Step-by-step analysis of adhesion of human platelets to a collagen-coated surface defect in initial attachment and spreading of platelets in von Willebrand's disease.

Adhesion of platelets from the platelet-rich plasma (PRP) of patients with von Willebrand's disease (vWD) and healthy donors has been studied in a simple model system - wells of multiwell tissue culture plates coated with fibrillar calf skin collagen (CSC). This model is characterized by: (i) the presence of only one constituent of the vessel wall connective tissue matrix (collagen), (ii) the absence of surface-bound aggregates and thrombi, (iii) absence of overlapping of neighbouring spread platelets. A morphometric quantitation of adhesion by scanning electron microscopy (SEM) has been carried out. It allows to subdivide this process into three stages: 1) initial attachment of unspread platelets to the substrate, 2) platelet spreading on the substrate, and 3) attachment of unspread platelets to the upper surface of spread platelets. It was established that the PRP of vWD patients, compared to that of healthy donors, is characterized by a decreased total adhesion of platelets to a CSC-coated surface, which is manifested in the impairment of both the initial attachment and subsequent spreading of platelets. Addition of platelet-free plasma from healthy donors to the vWD PRP completely restores platelet spreading on collagen but little affects the initial attachment.
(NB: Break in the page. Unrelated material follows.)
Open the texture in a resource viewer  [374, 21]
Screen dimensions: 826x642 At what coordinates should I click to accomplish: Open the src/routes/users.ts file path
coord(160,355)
These experiments performed on isolated collagen preparations provide further evidence for the initial attachment and spreading of platelets on collagenous constituents of the subendothelium being factor VIII/von Willebrand factor (FVIII/vWF)-dependent. In contrast to the adhesion on the collagen substrate, the adhesion of platelets from vWD PRP to a foreign surface, polystyrene plastic of uncoated wells, is the same as that of the normal PRP and, thus, FVIII/vWF-independent.